Primero se trató de una investigación personal antes de convertirse en el proyecto de un libro. Cuento en mi libro la génesis, que ocurre cuando un periodista español me pregunta si soy la hija del intelectual francés que entregó al Che. No sabía qué responder, porque mis padres nunca habían respondido mis preguntas sobre su pasado revolucionario. Me enteré en la escuela, por casualidad, de que él había estado en prisión y que, cuando regresó a Francia, evitó referirse a la cuestión. En resumen, a los 40 años ya era hora de que supiera más sobre mis padres. Para saber de dónde vengo. Aquí es donde comenzó mi búsqueda de identidad. Luego siguió la pesquisa en archivos, entrevistas a los amigos de mis padres, la lectura de la prensa de la época y los libros de historiadores. También viajé a Camiri, en Bolivia, localidad que formó parte de la ruta del Che en ese país.

¿Qué mirada tenía usted sobre los años revolucionarios de sus padres en América Latina y de qué modo esa mirada cambió durante la escritura del libro?

Como dije, no tenía idea del pasado de mis padres. Crecí con un padre escritor y consejero de François Mitterrand y una madre que dirigía la Maison d' Amerique latine, ¡muy lejos de la lucha armada! Fui educada por mis abuelos paternos que eran bon vivants burgueses. Cuando mis padres me enviaron a unas vacaciones en un campamento de juventudes comunistas en Cuba, me dijeron allí que mi padre era un héroe, pero realmente no sabía qué significaba eso. Hoy sé un poco más, pero todavía hay muchas preguntas que han quedado sin respuesta. Es difícil entender una época que no experimentamos.

¿Qué preguntas quedaron sin respuesta?

Muchas. ¿Por qué vamos al otro lado del mundo para participar en un movimiento revolucionario que no podemos imaginar en nuestro país? ¿Cómo se acepta apelar a la violencia para cambiar el mundo? ¿Por qué el Che decidió repentinamente implantar un foco guerrillero en Bolivia? ¿Qué se piensa durante cuatro años de encierro en prisión, como pasó mi padre? ¿Qué pensamos cuando estamos cerca de la muerte? ¿Cómo se puede soportar la tortura y cómo reconstruirse después de algo así? Tengo cientos de preguntas sin respuesta.

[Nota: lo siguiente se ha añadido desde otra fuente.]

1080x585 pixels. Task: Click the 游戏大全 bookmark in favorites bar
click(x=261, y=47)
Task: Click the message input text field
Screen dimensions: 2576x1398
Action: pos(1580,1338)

¿Cuáles son las dificultades a la hora de escribir sobre un pasado familiar tan vinculado con episodios políticos?

Tengo la suerte de tener una historia familiar que se entrecruza con la gran historia. Ese ya era el caso de mis abuelos, que estaban cerca de las filas de Charles de Gaulle. Mi abuela, Janine Alexandre-Debray, desempeñó un papel notable en la vida política en París. Fue una gran mujer, de las pocas que ocupaban altos cargos oficiales.

¿Qué opina sobre los ideales revolucionarios del pasado y los de la actualidad?

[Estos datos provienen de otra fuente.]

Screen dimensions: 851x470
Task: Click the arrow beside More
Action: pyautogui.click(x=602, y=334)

No los juzgo. Intento entender el compromiso político de mis padres. Era un compromiso puro y total. Hubo una contraparte que me costó aceptar, que fue la violencia. Hoy los compromisos políticos suelen ser menos nobles. Para mis padres aquello representaba una ética, una moralidad. Hoy en día, la corrupción se suele imponer sobre la ética.

¿Hizo una autocrítica la generación de sus padres por el apoyo de la lucha armada?

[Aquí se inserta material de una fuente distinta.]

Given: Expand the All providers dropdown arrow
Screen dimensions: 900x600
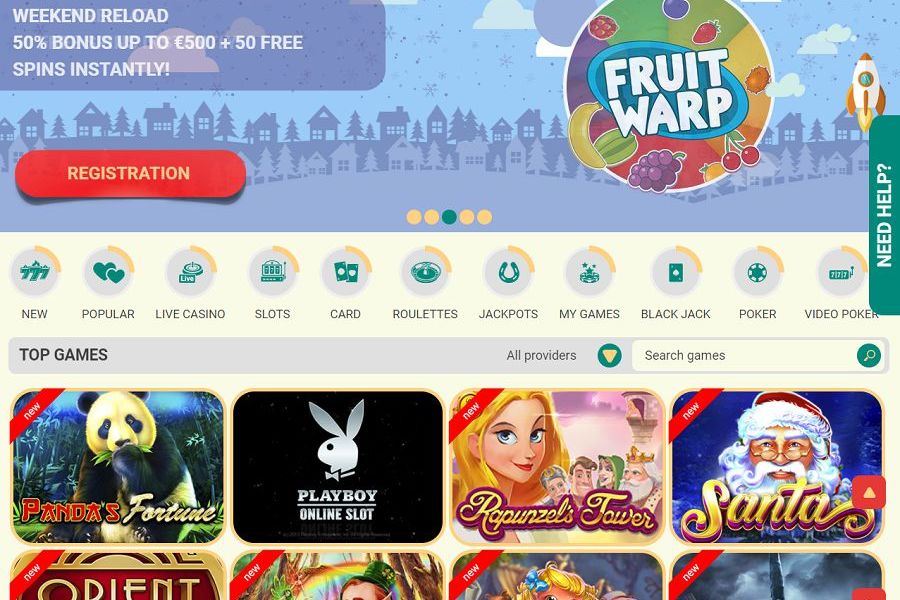Looking at the screenshot, I should point(609,355).
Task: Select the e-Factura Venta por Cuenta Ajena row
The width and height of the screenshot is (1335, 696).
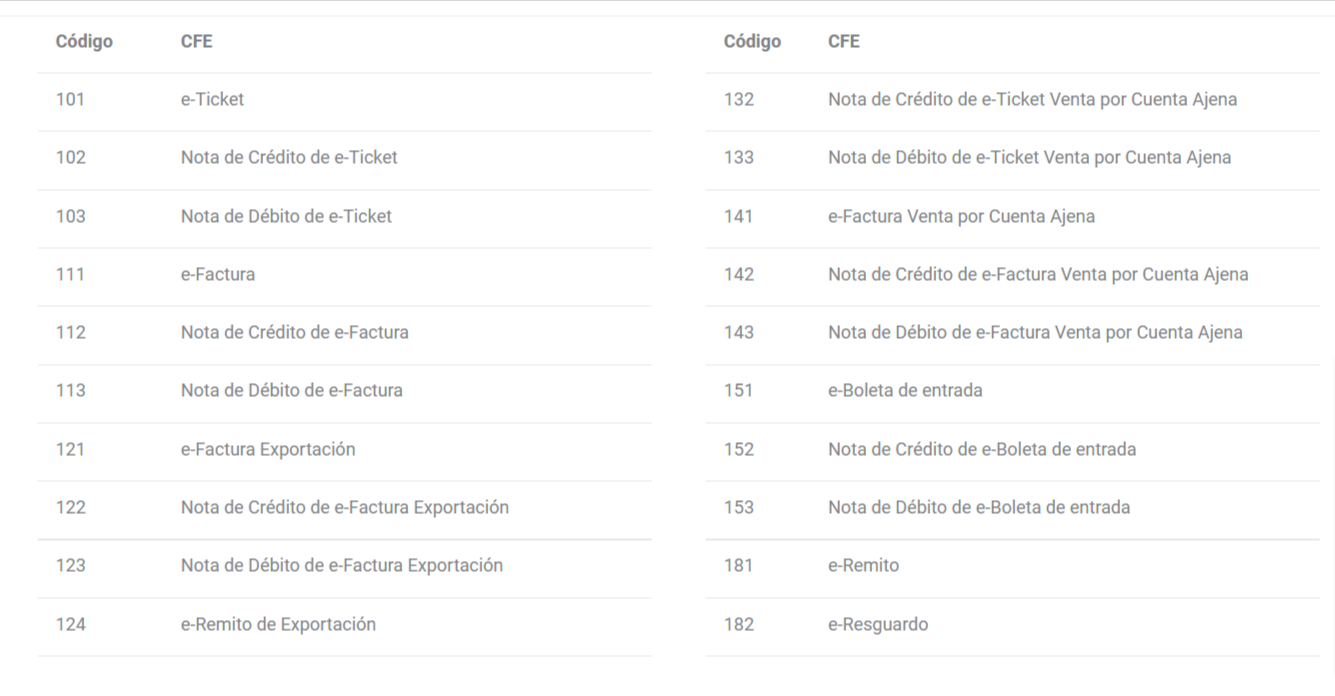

Depende de ellos hacer una autocrítica. No puedo hacerla por ellos. Sobre todo porque conozco el resultado de ese compromiso, y porque tengo una vida cómoda en Francia, en una época cuyos desafíos son diferentes. Pero puedo cuestionar, preguntarme, y no estar de acuerdo en todo. Solo tengo derecho a juzgar el legado político y simbólico que me dejaron.

¿Cuál es ese legado?

Es un legado muy ambivalente. En mi opinión, se trata ante todo de una generación latinoamericana perdida, que murió en la lucha o que vivió desilusionada en el exilio, y que no podría encarnar una sucesión política. Es una generación que quiso ser heroica. Pero el heroísmo en la política es una idea muy romántica y poco pragmática. Y finalmente la política real y concreta es pragmática. Nuestras luchas hoy son la ecología y una economía saludable. La generación de mis padres no previó eso.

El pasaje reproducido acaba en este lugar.